Extracted text:
* Begin *
And then came the IP address that shouldn’t exist: 192.168.0.2. A private node. Untraceable. Yet it had transmitted nearly 10% of Metro Manila’s results—plus Cavite, Batangas, and others—within the first hour after polls closed.
Eliseo Rio, former DICT Secretary, laid it bare:
• 39, 512 precincts transmitted 20.6 million votes in just 53 minutes.
• That’s 746 ERs per minute, or 12.4 per second.
• A world record.
• And yet, in second hour, rate dropped to 446 ERs per minute.
• Comelec couldn’t explain the sudden slowdown.
This wasn’t just a glitch. It was choreography. A digital ballet performed at impossible speed—then abruptly slowed. And no one asked why. Ugh.
The Ghost of the Electorate: When Memory Fails and Popularity Prevails
Now let’s talk about the other ghost—the electorate.
CLTG Builders, owned by Bong Go’s father, bagged P816 million worth of infrastructure projects in 2017 through joint ventures with the Discayas. By the end of that year, their contracts ballooned to over P3 billion.
Despite the optics, despite the proximity to power, despite the unanswered questions— the voters raised his hand. In the last senatorial race, Bong Go, despite controversies surrounding CLTG Builders and its billion-peso contracts in Davao, emerged as the number one senator.
This isn’t just about one candidate. It’s about a pattern:
• Where name recall trumps track record
• Where shenanigans are shrugged off as strategy
• Where the electorate forgets faster than the system can fail
When Waters Rise, So Must Accountability
The recent flood control corruption scandal has only deepened the wound. Senator Lacson’s exposé revealed ghost projects, kickbacks, and budget insertions that siphoned billions from public coffers.
Bong Go’s CLTG case foreshadowed this. The mechanisms were the same:
• Contractor monopolies
• Political patronage
• Opaque bidding process
And the consequences? Flooded streets, ruined livelihoods, and the haunting knowledge that P1.9 trillion may have been misappropriated over 15 years.
* End *
Provided material:
* Begin *
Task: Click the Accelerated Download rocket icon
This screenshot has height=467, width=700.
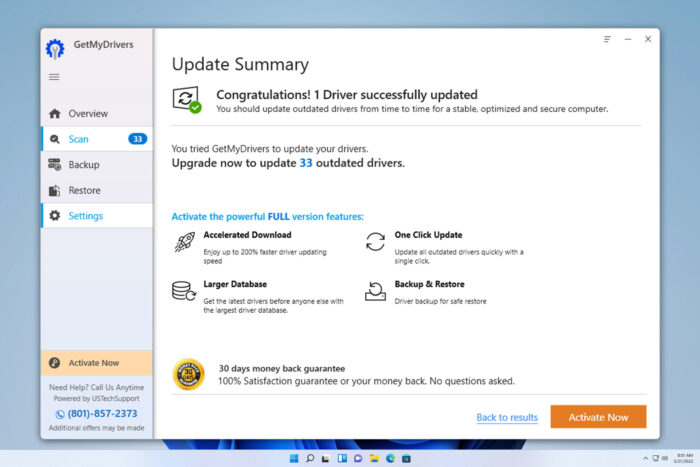Action: point(184,242)

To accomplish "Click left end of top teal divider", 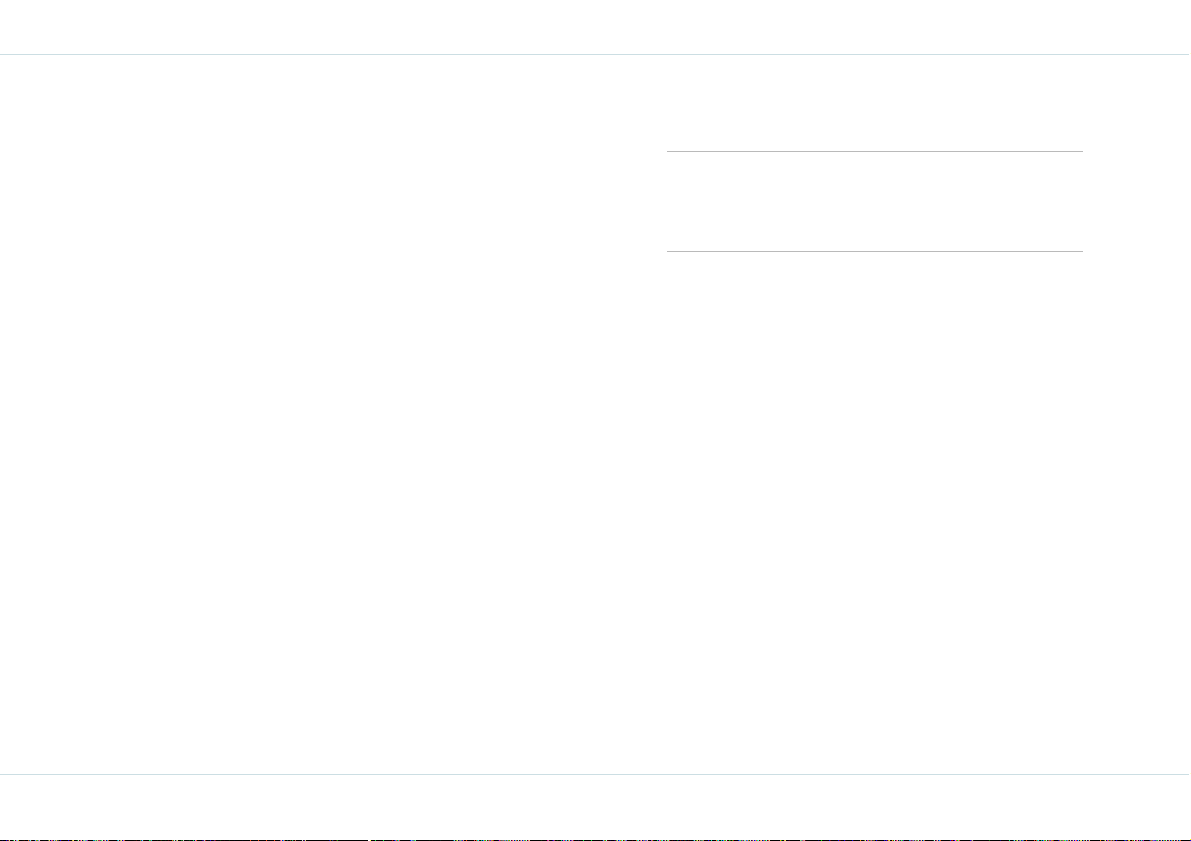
* End *
Task instructions:
• 1. In the election commentary, who is named as the owner of CLTG Builders?
• 2. Condense the paragraph of the election commentary beginning "The recent flood control corruption scandal" into one shorter sentence that keeps its main facts.
• 3. Reproduce the election commentary from the words "And then came" through "12.4 per second.", substituting "local node" for "private node".

Final results:
• 1. Bong Go's father.

• 2. Senator Lacson's exposé of the flood control corruption scandal revealed ghost projects, kickbacks, and budget insertions that drained billions from public funds.

• 3.
And then came the IP address that shouldn’t exist: 192.168.0.2. A local node. Untraceable. Yet it had transmitted nearly 10% of Metro Manila’s results—plus Cavite, Batangas, and others—within the first hour after polls closed.
Eliseo Rio, former DICT Secretary, laid it bare:
• 39, 512 precincts transmitted 20.6 million votes in just 53 minutes.
• That’s 746 ERs per minute, or 12.4 per second.